Sunday, September 12, 2010

"Servants and their Masters," by Fergus Reid Buckley



highwayscribery knows first-hand how falling in love with that magnificent state of place and mind known as Spain comes at a price.

Had he fallen in love with England, author Fergus Reid Buckley's "Servants and their Masters," might have become a text of reference in matters related to that country's mid-20th century aristocracy.

Perhaps the BBC might have picked it up and sorted out a new "Forsythe Saga" series, or an "Upstairs Downstairs."

In penning his nine-book, many-hundred-paged epic, Buckley learned that, "I don't think you can sell novels chock full of Spanish names to American readers."

Yet.

But clearly, writing "Servants and Their Masters," brought joys to an author who immersed himself in all things Spanish, learned to dance flamenco, and clap the various compas that mark the form's musical time, as preparation.

There are books aplenty about the Spanish Civil War. The horrors, or relative peace, of the Franco era are documented in fiction and nonfiction alike. The vaunted democratic transition is still being written about by those who forged it.

But "Servants and Their Masters," stands practically alone in its English-language rendering of 1960s Spain. A period when the country slouched toward prosperity and into the community of Western democracies in spite of the dictator's longevity.

The tale begins with the unflattering portrait of a softened aristocracy eating, drinking and whoring away its dwindling influence in a Madrid exploding with recent wealth and a newfound rich to exploit it.

Supporting this decadent class are a cast of brigands, victims, guttersnipes, schemers, sex predators, and bordello types rendered ever-so-faithfully, by a gentleman who has seen much in his days.

Says Buckley, "I have never been able to comprehend a character unless I had some fix on that person's parents and kin and the society that person descended from. I view almost everything from a perspective of three generations, when, and only then, the person begins to make sense to me."

As such, "Servants," bounds from the death-rattle of the noble clan under its microscope, to the centuries-old warfare they engaged in their northern homeland of Sacedon, while weaving in the progress of a recent Basque peasant for fine measure.

Almost every character gets (at least) one chapter about themselves, their background, urges and vices, without the exposition ever getting in the way because, given its obvious size, the reader is aware of their commitment to something large and worthwhile.

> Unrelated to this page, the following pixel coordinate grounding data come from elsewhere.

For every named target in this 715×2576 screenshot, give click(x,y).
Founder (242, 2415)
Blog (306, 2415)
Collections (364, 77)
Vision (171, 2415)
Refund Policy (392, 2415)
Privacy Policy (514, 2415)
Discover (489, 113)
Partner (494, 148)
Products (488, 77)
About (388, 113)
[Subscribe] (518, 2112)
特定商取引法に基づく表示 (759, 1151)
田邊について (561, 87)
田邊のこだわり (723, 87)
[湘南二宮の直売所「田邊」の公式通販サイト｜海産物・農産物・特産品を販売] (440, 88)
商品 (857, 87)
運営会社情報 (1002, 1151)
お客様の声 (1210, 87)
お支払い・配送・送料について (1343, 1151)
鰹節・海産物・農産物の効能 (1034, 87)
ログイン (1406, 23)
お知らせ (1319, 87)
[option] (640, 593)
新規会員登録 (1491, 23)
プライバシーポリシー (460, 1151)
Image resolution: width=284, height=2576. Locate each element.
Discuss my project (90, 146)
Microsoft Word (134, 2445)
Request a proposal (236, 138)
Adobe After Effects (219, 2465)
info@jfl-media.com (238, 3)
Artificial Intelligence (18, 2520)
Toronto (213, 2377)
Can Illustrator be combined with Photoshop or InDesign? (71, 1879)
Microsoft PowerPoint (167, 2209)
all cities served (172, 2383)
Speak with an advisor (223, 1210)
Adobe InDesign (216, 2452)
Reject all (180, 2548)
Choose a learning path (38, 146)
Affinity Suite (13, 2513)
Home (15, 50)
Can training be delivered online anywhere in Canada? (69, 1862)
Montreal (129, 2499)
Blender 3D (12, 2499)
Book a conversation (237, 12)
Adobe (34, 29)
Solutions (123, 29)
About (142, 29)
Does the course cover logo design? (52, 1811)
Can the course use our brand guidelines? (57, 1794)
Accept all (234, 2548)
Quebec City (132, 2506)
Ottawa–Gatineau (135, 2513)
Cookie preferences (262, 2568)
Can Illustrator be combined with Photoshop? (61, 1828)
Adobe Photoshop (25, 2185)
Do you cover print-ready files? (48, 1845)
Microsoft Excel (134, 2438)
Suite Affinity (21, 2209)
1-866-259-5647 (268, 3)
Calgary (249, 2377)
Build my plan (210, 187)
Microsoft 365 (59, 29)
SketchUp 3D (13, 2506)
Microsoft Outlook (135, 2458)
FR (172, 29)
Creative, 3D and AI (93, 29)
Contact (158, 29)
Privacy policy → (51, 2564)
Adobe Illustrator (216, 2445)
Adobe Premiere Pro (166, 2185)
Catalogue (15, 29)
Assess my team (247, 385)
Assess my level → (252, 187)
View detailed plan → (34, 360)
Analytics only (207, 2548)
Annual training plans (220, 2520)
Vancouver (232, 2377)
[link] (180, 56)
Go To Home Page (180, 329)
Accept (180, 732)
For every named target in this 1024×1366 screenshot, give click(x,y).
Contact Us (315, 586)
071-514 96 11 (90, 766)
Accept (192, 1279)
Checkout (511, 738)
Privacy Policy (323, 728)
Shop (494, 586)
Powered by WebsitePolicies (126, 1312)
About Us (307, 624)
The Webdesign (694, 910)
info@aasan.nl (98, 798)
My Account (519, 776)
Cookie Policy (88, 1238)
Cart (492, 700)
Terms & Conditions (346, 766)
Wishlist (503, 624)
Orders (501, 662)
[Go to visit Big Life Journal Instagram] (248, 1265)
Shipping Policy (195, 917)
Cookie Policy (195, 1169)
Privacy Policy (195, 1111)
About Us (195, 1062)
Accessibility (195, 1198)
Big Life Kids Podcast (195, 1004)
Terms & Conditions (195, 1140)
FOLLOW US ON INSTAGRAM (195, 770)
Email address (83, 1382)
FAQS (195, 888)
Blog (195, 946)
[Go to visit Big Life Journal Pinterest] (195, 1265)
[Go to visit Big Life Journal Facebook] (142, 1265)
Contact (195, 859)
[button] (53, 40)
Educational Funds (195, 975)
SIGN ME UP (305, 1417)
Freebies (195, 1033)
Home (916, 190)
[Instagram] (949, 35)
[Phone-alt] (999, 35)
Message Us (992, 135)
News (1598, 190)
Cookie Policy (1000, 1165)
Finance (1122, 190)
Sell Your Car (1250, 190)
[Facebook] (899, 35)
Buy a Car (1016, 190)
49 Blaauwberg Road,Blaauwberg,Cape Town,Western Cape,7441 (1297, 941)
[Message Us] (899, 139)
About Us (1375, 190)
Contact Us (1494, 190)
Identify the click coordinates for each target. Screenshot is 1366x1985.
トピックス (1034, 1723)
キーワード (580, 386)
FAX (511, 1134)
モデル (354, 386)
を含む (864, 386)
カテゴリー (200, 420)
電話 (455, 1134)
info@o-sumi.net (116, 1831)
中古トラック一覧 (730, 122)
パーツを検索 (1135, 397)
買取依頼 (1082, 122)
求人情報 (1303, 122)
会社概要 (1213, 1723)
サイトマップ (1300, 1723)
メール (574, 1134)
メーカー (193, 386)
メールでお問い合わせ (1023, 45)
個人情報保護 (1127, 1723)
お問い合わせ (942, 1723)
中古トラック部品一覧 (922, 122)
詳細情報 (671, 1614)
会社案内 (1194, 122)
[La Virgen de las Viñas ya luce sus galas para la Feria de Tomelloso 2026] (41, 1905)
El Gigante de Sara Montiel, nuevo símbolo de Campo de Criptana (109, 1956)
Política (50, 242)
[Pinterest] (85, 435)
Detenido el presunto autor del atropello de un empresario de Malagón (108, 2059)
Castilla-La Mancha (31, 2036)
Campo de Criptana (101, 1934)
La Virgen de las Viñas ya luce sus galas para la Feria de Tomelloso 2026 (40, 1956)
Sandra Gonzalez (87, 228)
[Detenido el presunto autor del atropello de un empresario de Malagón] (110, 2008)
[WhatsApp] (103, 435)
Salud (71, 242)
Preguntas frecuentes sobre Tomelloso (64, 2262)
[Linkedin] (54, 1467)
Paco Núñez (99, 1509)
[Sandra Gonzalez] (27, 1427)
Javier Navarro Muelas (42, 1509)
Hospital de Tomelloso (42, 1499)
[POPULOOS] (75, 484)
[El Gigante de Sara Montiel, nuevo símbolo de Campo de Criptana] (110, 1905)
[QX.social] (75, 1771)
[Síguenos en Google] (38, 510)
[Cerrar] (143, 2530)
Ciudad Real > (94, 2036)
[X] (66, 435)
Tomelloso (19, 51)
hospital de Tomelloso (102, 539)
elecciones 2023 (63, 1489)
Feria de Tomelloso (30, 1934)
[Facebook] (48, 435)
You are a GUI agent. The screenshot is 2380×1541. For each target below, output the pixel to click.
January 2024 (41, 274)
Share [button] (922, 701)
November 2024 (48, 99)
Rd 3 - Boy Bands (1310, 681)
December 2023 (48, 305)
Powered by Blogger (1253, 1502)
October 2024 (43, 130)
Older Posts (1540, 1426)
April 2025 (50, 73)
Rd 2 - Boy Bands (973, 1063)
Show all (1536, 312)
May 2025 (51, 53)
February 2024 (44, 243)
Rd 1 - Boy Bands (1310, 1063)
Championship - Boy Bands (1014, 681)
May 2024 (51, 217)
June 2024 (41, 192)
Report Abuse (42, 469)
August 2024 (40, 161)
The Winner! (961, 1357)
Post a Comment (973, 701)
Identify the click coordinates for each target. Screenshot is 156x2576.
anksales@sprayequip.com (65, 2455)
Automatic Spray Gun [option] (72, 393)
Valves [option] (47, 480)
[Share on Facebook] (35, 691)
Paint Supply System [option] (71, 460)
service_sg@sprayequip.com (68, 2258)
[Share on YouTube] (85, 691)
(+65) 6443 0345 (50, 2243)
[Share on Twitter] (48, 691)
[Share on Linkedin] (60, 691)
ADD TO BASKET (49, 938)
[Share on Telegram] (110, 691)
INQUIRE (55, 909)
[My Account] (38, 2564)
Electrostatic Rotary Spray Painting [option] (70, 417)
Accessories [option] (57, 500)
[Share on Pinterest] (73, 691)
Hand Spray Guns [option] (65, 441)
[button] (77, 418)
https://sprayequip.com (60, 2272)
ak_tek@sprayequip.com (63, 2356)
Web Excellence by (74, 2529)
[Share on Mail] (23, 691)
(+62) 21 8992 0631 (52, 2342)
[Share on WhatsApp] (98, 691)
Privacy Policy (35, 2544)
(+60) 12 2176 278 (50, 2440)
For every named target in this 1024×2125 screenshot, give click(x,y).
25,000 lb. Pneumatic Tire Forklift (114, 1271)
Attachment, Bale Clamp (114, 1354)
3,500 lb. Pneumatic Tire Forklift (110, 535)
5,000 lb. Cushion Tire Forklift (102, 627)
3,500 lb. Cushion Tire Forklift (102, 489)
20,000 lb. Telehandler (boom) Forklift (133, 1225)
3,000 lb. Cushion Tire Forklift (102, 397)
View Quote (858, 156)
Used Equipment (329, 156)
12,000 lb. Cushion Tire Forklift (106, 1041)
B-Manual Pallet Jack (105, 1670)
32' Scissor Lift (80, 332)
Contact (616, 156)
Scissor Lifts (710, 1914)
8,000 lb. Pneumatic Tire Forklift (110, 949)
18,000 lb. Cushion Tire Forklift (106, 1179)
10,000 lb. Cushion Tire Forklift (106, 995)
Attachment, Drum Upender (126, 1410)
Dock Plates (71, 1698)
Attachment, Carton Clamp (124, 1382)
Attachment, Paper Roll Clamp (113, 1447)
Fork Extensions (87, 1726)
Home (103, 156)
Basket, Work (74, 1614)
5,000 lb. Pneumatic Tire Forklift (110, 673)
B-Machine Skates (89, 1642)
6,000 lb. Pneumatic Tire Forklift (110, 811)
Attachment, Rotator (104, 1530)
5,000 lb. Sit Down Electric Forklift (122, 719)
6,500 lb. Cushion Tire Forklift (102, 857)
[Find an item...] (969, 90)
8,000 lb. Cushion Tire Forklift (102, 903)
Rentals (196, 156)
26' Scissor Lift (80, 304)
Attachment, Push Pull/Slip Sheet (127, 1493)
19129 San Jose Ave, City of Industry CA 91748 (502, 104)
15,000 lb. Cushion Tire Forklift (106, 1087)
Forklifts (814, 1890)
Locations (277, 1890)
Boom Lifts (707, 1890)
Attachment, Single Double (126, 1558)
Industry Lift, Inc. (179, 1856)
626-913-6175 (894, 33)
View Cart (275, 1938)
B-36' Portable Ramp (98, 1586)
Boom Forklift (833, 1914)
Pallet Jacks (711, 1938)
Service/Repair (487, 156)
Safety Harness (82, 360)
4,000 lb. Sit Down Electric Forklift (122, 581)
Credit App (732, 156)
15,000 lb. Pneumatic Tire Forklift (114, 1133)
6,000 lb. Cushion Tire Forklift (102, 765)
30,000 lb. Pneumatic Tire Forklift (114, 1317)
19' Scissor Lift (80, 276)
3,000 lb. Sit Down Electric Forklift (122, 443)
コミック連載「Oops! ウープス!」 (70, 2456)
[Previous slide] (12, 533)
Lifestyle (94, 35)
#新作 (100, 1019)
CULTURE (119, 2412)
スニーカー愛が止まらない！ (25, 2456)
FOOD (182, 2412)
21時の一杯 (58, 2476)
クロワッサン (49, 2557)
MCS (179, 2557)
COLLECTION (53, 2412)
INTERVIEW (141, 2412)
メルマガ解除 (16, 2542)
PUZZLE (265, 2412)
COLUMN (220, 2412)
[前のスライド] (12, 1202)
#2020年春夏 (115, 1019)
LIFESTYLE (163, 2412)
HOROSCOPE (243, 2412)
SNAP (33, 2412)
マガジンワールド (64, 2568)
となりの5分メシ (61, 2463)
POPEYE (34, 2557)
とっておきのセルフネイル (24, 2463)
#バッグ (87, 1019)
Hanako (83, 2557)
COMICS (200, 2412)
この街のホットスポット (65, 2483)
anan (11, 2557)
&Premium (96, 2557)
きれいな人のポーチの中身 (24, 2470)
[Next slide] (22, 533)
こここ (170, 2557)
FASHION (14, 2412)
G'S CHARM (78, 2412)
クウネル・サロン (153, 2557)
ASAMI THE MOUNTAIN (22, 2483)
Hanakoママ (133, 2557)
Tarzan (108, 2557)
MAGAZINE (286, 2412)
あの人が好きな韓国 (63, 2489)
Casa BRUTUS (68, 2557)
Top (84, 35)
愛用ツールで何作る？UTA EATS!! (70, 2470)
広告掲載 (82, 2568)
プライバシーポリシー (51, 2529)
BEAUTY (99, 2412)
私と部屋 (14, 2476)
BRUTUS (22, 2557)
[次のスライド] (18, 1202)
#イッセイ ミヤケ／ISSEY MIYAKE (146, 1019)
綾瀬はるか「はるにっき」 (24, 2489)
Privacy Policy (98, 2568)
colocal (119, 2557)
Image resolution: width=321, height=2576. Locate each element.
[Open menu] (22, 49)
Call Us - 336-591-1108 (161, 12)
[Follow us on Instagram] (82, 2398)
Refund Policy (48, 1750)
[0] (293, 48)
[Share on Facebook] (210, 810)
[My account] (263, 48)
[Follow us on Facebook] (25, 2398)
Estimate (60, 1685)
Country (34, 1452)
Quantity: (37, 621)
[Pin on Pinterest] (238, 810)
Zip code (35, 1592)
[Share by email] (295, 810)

And also because Buckley's scenario grabs from the start while establishing a fever for illumination.

The author is a rambunctious prosodic force, in command of English and possessing a vocabulary both extensive and colorful. Moods change throughout the yarn's meticulous unspooling, sometimes macabre, others satirical, alternately noir-like, journalistic, philosophic, or comical.

In a favorite moment, Buckley resorts to thick and somber strokes in conjuring a poem of the coastal Basque country:

"On clear days, especially in the autumn, when the air seems to have been distilled in crystal goblets, their highest crags are sculpted against the horizon. More often, the crags are shut out; and clouds rolling, rumbling herds press down and nearly snag themselves on the belltower of the church, and often blot out entirely the ruins of the castle. The whole northwestern flank of Spain heaves down to the Cantabrian in a front scalloped by coves and tidal lagoons, great bluffs, studding the coast and forming amphitheatres connected to each and within vast sand beaches stretch like ligaments."

Highlighting that passage exalts the writer, but misrepresents the larger work wherein Buckley's rapier pen renders mordant portraiture of rotten people both high and low on the social ladder.

There are good people, too, but they're for contrast and respite from the psychic and physical slaughter the ugly ones unleash.

"Servants" links the lower class with the highest until a reader begins to forget who hails from which side.

Which is somewhat the point Buckley is trying to make through the glib and insightful narrative recounted by the American businessman C.O. Jones in an ambience that effectively blurs which way is up and which way down.

Friday, September 10, 2010

"Anarchism and The City," by Chris Ealham


Anarchism and the City: Revolution and Counter-Revolution in Barcelona, 1898-1937decodes Barcelona's urban landscape for reasons behind the unlikely rise to power of anarchist elements in those years preceding the Spanish Republic and the civil war that consumed it.

Chris Ealham brings an urbanist's tools to this interesting proposition, positing sometimes insightful, other times idealistic, explanations to questions about the Confederacion Nacional de Trabajo's (CNT) season of sway over Europe's then-most productive city.

Academic in style, "City," serves up enough good stuff to offset the loss of momentum resulting from the historian's job of stringing evidence from various sources and affixing them to each other with footnote glue.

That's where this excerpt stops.